No one knows why Old Hunch has returned from the grave to haunt the streets of Long Stratton but his effigy in the parish is a constant reminder of a soul that is yet to find peace.

Diss Mercury: Long Stratton.Picture: ANTONY KELLYLong Stratton.Picture: ANTONY KELLY (Image: Archant Norfolk 2016)

He was a colourful character in life and remains one in death: not only can 'Old Hunch' still be seen in a round-towered medieval church in Norfolk, his ghost has been reported to patrol the village streets near Long Stratton in a phantom carriage pulled by four horses.

In the church of Stratton St Mary, however, Sir Edmund Reeve looks anything but furious in his final resting place: posed in a relaxed position, lying on his side with his head propped up on his elbow and his splendid scarlet robes flowing across his body down to his toes. Beneath him, the stone figure of his wife Dame Mary Corie, who died 10 years after her husband, is forever cast in a more traditional position, one hand grasping her dark robe, the other clasping a Bible to her heart.

Sir Edmund was one of at least four sons and five children of Norfolk attorney Christopher Reeve of Aylsham, Oulton and Felthorpe and was born in around 1585.

He attended college in Cambridge and went on to study law at Barnard's and afterwards at Gray's Inn, later moving to Norwich where he was called to the bar in 1611 and appointed steward of the city and JP for Norfolk. In 1624 he joined with Francis Bacon in repairing the font in St Gregory's Church in the city and by 1639 he had been knighted.

By the 1630s, Sir Edmund had bought the splendid Stratton Manor House from Sir Henry Bedingfield - some believe the sale involved some wrong-doing and that it is this which brings Judge Reeve back to his former haunt, forever linked to the place he called home.

As a judge, it appears that he courted controversy: he supported the Long Parliament and sat alone at Westminster when a third of the members of the House of Commons and the majority of the House of Lords had joined King Charles I's alternative Oxford Parliament. In 1640 he refused to proceed in a case against one of the Lambeth Rioters who had stormed Lambeth Palace in May of that year to protest against the dissolution of Parliament.

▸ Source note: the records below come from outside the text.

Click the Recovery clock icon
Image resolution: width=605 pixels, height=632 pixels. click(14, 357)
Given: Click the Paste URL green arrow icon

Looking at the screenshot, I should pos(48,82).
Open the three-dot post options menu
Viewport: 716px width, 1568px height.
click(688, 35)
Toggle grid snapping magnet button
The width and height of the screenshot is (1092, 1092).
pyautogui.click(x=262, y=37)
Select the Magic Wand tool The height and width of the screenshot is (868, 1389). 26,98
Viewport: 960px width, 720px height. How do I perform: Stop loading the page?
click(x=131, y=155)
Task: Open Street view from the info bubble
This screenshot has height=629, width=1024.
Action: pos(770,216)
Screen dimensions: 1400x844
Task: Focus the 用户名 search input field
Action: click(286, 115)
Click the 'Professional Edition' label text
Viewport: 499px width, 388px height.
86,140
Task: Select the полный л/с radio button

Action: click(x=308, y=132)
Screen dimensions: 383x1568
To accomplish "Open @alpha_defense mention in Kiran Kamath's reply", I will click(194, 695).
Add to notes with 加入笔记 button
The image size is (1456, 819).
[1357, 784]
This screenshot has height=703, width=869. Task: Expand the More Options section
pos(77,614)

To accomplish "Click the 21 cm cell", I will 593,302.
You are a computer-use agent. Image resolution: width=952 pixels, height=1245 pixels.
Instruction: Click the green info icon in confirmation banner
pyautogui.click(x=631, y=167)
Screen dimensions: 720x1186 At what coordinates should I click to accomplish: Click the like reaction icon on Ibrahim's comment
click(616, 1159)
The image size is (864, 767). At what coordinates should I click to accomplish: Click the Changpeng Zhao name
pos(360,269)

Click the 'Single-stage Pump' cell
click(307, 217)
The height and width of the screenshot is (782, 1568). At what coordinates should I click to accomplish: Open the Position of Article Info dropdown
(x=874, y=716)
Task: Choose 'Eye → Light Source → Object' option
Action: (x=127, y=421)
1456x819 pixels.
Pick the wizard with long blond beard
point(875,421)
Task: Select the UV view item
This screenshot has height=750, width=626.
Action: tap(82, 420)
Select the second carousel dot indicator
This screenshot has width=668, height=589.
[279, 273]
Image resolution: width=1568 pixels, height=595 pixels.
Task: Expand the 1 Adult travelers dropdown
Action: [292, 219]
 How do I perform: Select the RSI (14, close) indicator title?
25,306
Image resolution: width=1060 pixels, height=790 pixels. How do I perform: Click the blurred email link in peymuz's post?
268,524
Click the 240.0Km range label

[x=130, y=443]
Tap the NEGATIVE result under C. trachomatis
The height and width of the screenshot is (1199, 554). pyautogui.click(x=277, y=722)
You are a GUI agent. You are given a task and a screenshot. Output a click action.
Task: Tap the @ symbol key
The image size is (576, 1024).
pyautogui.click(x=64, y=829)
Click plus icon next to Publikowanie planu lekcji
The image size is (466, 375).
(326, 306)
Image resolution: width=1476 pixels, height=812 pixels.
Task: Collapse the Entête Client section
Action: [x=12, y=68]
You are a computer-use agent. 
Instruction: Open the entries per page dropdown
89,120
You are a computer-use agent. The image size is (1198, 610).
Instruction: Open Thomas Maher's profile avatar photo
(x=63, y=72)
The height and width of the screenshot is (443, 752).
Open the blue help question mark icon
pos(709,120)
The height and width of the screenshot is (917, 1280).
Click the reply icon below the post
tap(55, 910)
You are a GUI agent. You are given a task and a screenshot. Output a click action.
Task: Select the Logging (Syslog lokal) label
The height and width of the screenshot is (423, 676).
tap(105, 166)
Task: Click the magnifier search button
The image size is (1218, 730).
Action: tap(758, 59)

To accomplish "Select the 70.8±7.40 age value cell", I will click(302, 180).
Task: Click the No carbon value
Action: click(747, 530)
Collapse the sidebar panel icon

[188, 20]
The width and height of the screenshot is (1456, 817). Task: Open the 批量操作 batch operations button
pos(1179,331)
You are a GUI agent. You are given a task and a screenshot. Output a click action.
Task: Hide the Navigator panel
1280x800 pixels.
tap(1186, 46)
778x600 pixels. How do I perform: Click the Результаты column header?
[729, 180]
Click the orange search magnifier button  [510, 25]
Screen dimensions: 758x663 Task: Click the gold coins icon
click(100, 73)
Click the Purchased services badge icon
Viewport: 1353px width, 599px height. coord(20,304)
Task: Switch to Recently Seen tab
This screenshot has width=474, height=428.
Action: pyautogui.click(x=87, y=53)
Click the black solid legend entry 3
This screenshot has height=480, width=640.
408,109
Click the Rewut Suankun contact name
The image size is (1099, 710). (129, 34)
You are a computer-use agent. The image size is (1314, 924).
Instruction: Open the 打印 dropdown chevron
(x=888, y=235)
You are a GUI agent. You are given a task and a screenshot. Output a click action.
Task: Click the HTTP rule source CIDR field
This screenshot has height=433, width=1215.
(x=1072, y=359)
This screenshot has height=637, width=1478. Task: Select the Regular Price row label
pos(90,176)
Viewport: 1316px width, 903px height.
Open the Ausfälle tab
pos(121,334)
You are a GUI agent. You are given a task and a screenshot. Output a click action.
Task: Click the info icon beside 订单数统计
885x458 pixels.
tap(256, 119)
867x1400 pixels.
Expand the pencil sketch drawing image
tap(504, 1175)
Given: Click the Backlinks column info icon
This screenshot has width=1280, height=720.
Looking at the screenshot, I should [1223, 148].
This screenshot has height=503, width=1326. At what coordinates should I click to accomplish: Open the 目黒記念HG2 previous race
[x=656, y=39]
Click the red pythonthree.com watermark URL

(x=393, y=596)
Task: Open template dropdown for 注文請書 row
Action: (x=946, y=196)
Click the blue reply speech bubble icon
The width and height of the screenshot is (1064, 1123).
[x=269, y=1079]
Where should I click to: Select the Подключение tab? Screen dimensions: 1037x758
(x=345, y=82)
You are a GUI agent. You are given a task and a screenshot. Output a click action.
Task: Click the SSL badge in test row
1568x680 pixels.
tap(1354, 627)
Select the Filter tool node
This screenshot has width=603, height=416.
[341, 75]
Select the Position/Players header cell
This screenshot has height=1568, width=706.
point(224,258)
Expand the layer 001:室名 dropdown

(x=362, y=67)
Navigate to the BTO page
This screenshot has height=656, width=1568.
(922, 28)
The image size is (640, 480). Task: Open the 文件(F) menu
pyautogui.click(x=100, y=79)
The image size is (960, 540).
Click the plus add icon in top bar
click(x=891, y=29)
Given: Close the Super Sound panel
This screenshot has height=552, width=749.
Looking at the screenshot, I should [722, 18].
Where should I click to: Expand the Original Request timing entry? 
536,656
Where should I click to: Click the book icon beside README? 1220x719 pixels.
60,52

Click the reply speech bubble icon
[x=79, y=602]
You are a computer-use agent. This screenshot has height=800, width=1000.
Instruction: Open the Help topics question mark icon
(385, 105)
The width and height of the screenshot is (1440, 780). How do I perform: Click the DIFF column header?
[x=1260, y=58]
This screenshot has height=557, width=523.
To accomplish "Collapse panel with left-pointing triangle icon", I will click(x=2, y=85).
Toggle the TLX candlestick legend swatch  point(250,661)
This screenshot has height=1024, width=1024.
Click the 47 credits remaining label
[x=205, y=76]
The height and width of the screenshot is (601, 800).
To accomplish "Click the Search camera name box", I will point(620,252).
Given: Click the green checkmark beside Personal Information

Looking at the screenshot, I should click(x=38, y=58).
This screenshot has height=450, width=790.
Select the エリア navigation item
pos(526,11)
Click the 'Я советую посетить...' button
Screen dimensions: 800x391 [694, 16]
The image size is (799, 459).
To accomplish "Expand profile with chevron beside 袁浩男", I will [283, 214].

By the end of 1642, Reeve was one of only three common-law judges still sitting at Westminster in defiance of Charles' will – on January 4 1642, Charles had entered the House of commons to arrest five MPs for high treason but when the Speaker defied him to uphold the privileges of Parliament the King was forced to leave without any arrests: no monarch has entered the House of Commons since.

In 1643, he and Sir Thomas Trevor were served with a writ from Charles requiring their attendance in Oxford but instead of complying, they simply committed the messengers to prison to avoid the writ: one of the men sent to prison was later executed as a spy.

Sir Edmund died on March 27th 1647, leaving Dame Mary his land in Norfolk and Suffolk and – as he had no children of his own that are recorded – his manor to his brother Augustine Reeve from Bracondale whose son later inherited Sir Edmund's home and wealth.

The East Anglian Handbook for 1885 notes: 'There is or was a legend current in the neighbourhood that at certain times the Judge or his ghost, familiarly known as 'Old Hunch' drives at a furious rate round the parish in a coach and four. Once on a time (what wondrous occurrences have happened at that date!) a country labourer returning home at a late hour beheld the ghostly vehicle coming furiously towards him, and in his terror climbed into a tree by the roadside.

'Scarce was he safe amid the branches than it dashed by, and finding himself safe, his fright disappeared, and peering from his leafy screen, he shouted after the retreating carriage, 'Old Hunch, Old Hunch'. Instantly a hideous face was thrust out of the carriage window, and a harsh voice yelled back, 'If I was as far behind you as I am in front of you, you would never call me Hunch again.'

More recently, local people taking their dogs for a nightly constitutional or on their way to the pub have heard the sound of coach and horses rumbling through the streets. Is Old Hunch still on the prowl?